_What the exercise asks_. The pictures are to be dropped, and the records below are to be restated word for word.

_Exercise inputs_.
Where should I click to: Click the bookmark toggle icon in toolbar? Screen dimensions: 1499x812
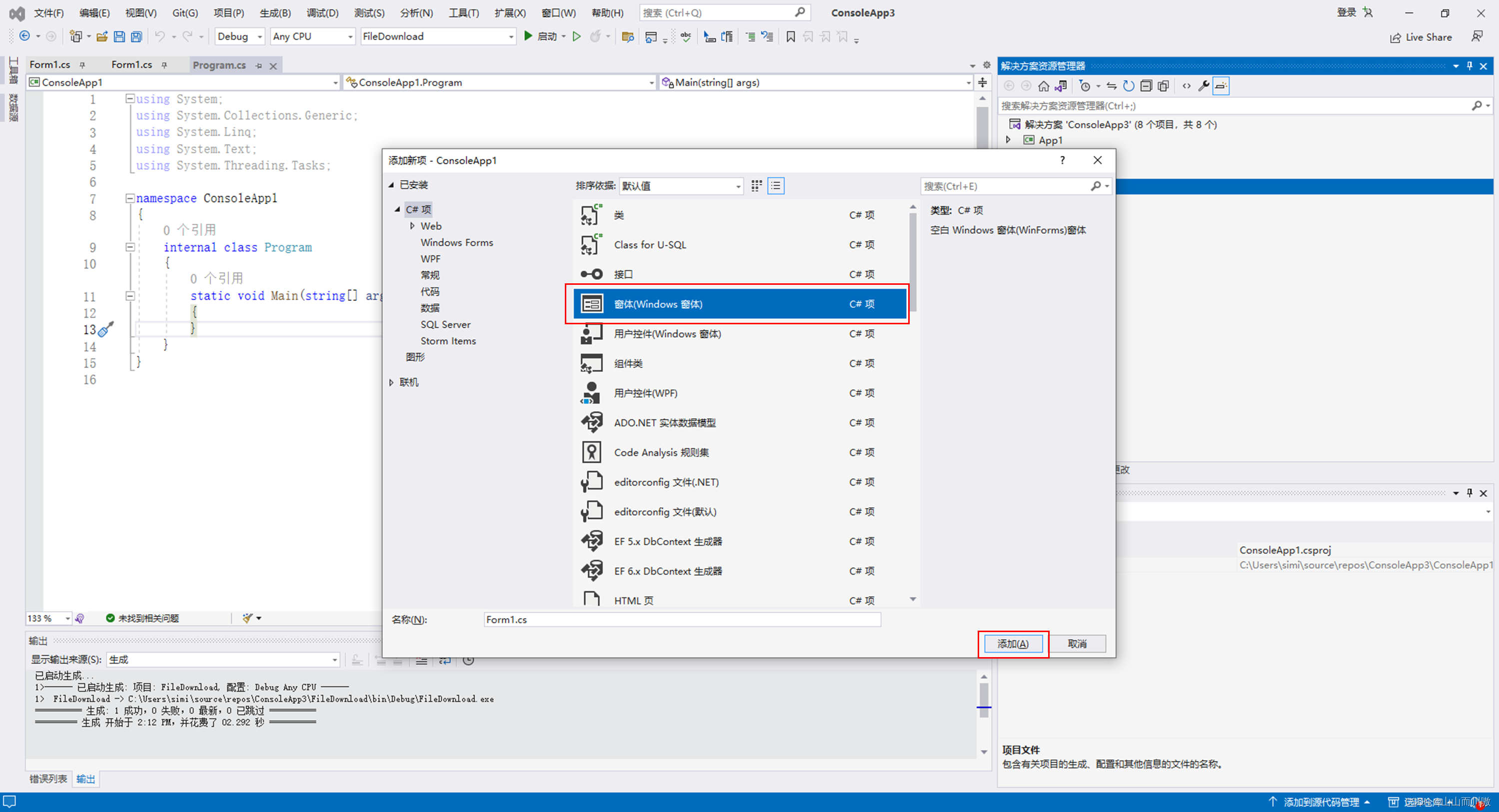pos(790,36)
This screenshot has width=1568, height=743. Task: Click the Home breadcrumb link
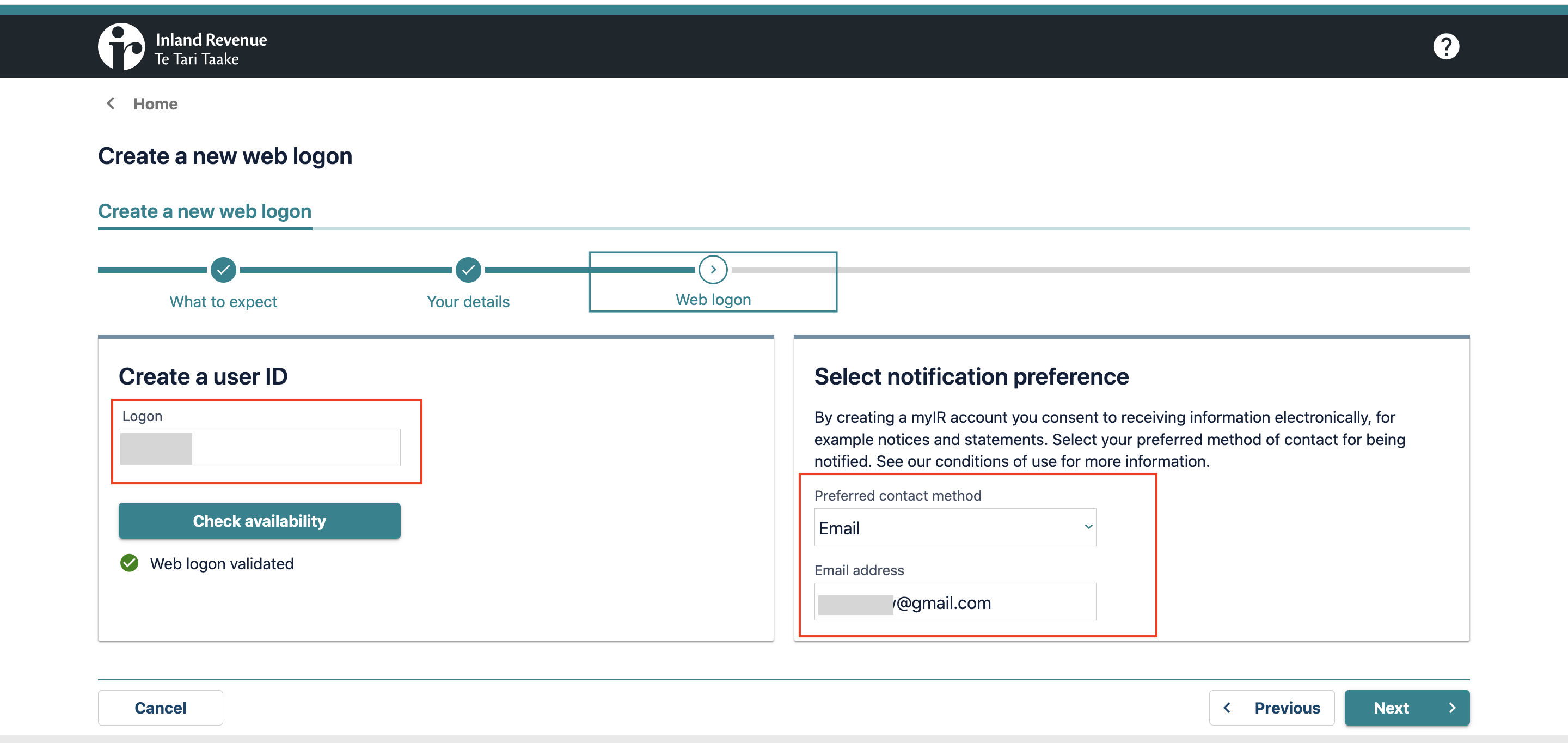pos(155,104)
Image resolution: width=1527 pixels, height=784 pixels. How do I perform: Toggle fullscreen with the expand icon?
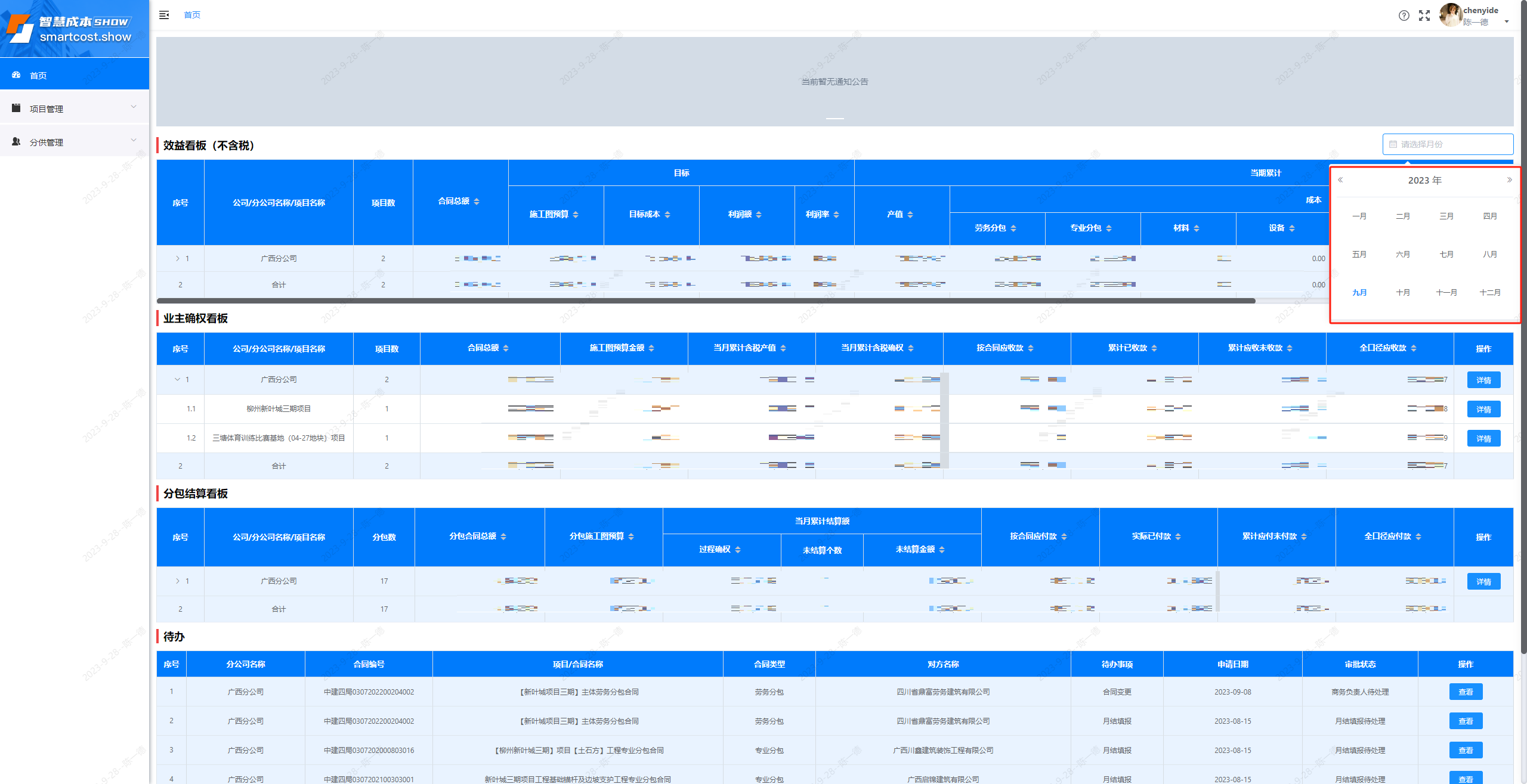(1424, 16)
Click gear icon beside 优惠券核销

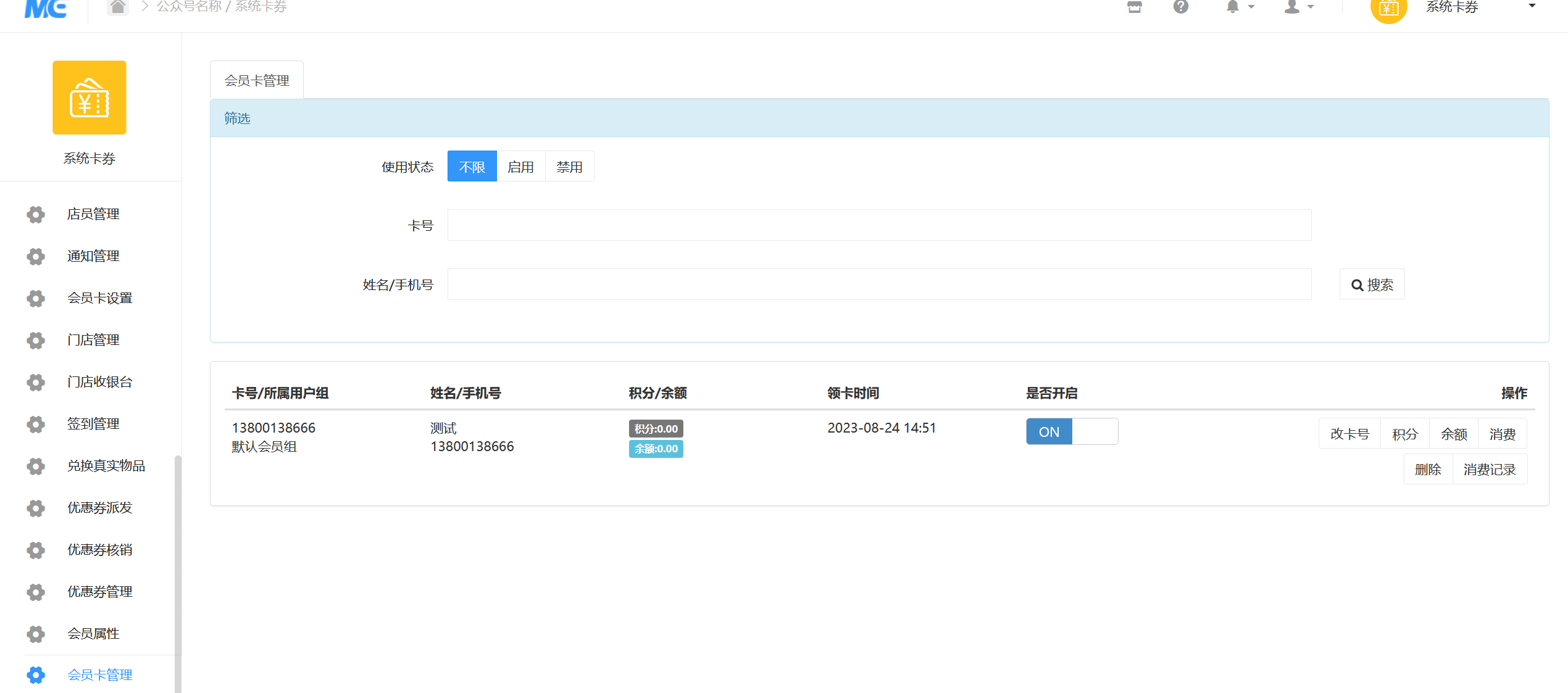coord(36,550)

_Output_.
Where should I click to: Click the bookmark toggle icon in toolbar? Screen dimensions: 1499x812
pos(790,36)
This screenshot has width=1568, height=743. Task: Click the Home breadcrumb link
pos(155,104)
Image resolution: width=1527 pixels, height=784 pixels. How do I perform: Toggle fullscreen with the expand icon?
(1424, 16)
Click gear icon beside 优惠券核销

coord(36,550)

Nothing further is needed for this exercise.